As it turned out the Battle of Berlin (April 16 to May 2, 1945) cost Soviet and Polish troops an esti­mated 81,000-plus dead or missing and over 280,000 wounded or sick. The blood price paid by the 1.1 mil­lion Soviets who took part in the capture of Berlin was high because Stalin had ordered two army group com­manders—Marshal Georgy Zhukov of the First Belo­russian Front and Marshal Ivan Konev of the First Ukrai­nian Front—to com­pete in a race to be first to reach the city the Nazis were prepared to defend with special fero­city. Tragically, more civilians died in the Battle of Berlin (125,000 killed or died from suicide) than German defenders (92,000–100,000).

Soviet Assault on Berlin, Mid-April Through Early May 1945

Soviet artillery, Seelow Heights, April 1945Volkssturm learning to use Panzerfaust, March 1945

Left: Soviet artillery bombarding German posi­tions during the Battle for See­low Heights, April 16–19, 1945. The battle to break through the so-called “Gates to Ber­lin,” just over 50 miles/­80 km east of the Ger­man capi­tal, cost the Soviets about 30,000 casual­ties, 18,000 more than the Germans lost.

Right: Ranged against the Soviets, who were assembling on the edges of Ber­lin, was a mot­ley crew of boys and elderly men com­prising the Volks­sturm (home guard). Here soldiers of the Volks­sturm are being trained to use the Panzer­faust, a small, dis­pos­able pre­loaded launch tube that fired a high-explosive, antitank warhead. Photo taken March 21, 1945.

Reichstag, June 1945Soviet flag over Reichstag

Left: The German parliament building, the Reichstag, following its destruction. Photo taken in June 1945.

Right: “Raising the Red Flag over the Reichstag” is a his­toric photo­graph taken on May 2, 1945, during the Battle of Ber­lin by Red Army photo­grapher Yevgeny Khaldei. This photo­graph, like that taken by Associ­ated Press photo­grapher Joe Rosen­thal of the flag-raising atop Mt. Suri­bachi on the contested Pacific island of Iwo Jima, came to be regarded as one of the most significant and recognizable images of the war.
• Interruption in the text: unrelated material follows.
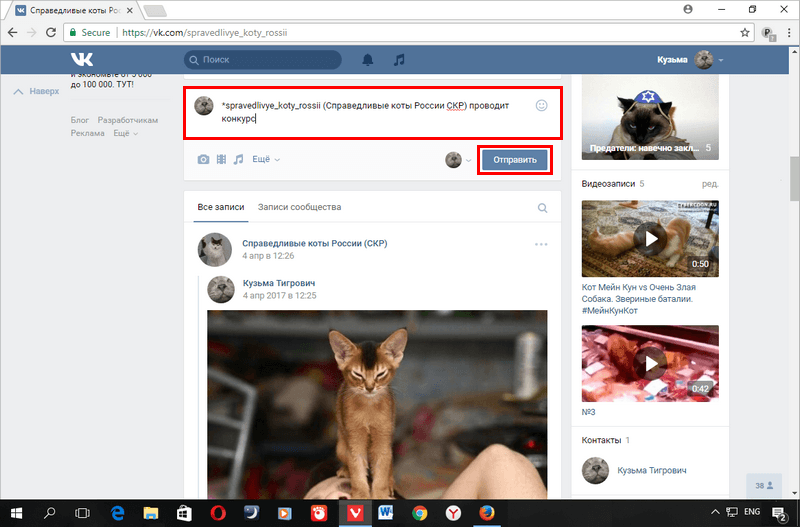Open the music note icon in header

point(399,60)
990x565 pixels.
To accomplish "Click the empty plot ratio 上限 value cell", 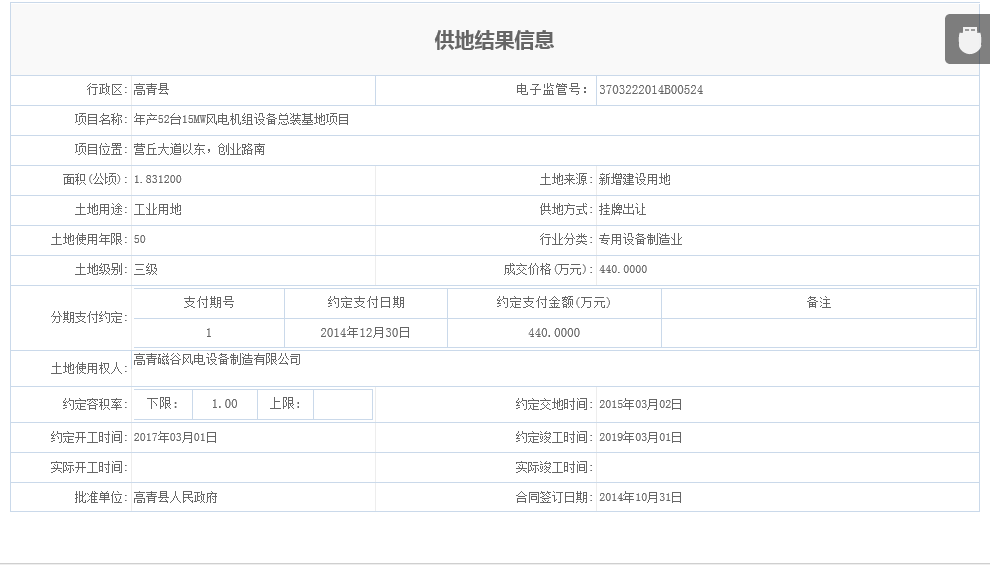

Hotel Adlon on Unter den LindenUnter den Linden street scene, July 1945

Left: Soviet soldiers hoist the Red flag on the bal­cony of the once pres­tigious Hotel Adlon on Unter den Linden. Located in the heart of the govern­ment quar­ter, the Adlon was only blocks from Goebbels’ Pro­pa­gan­da Minis­try and Hitler’s Reich Chancellery and underground Fuehrerbunker.

Right: A devastated street in the city cen­ter just off Unter den Linden, July 3, 1945. Post­war sta­tisti­cians cal­cu­lated that for every in­habi­tant of Berlin there were nearly thirty-nine cubic yards of rubble. Nearly two-thirds of the rubble was caused by the Red Army, which expended 40,000 tons of ex­plo­sives in arti­llery and rocket bom­bard­ment in a mere two weeks in April and early May 1945.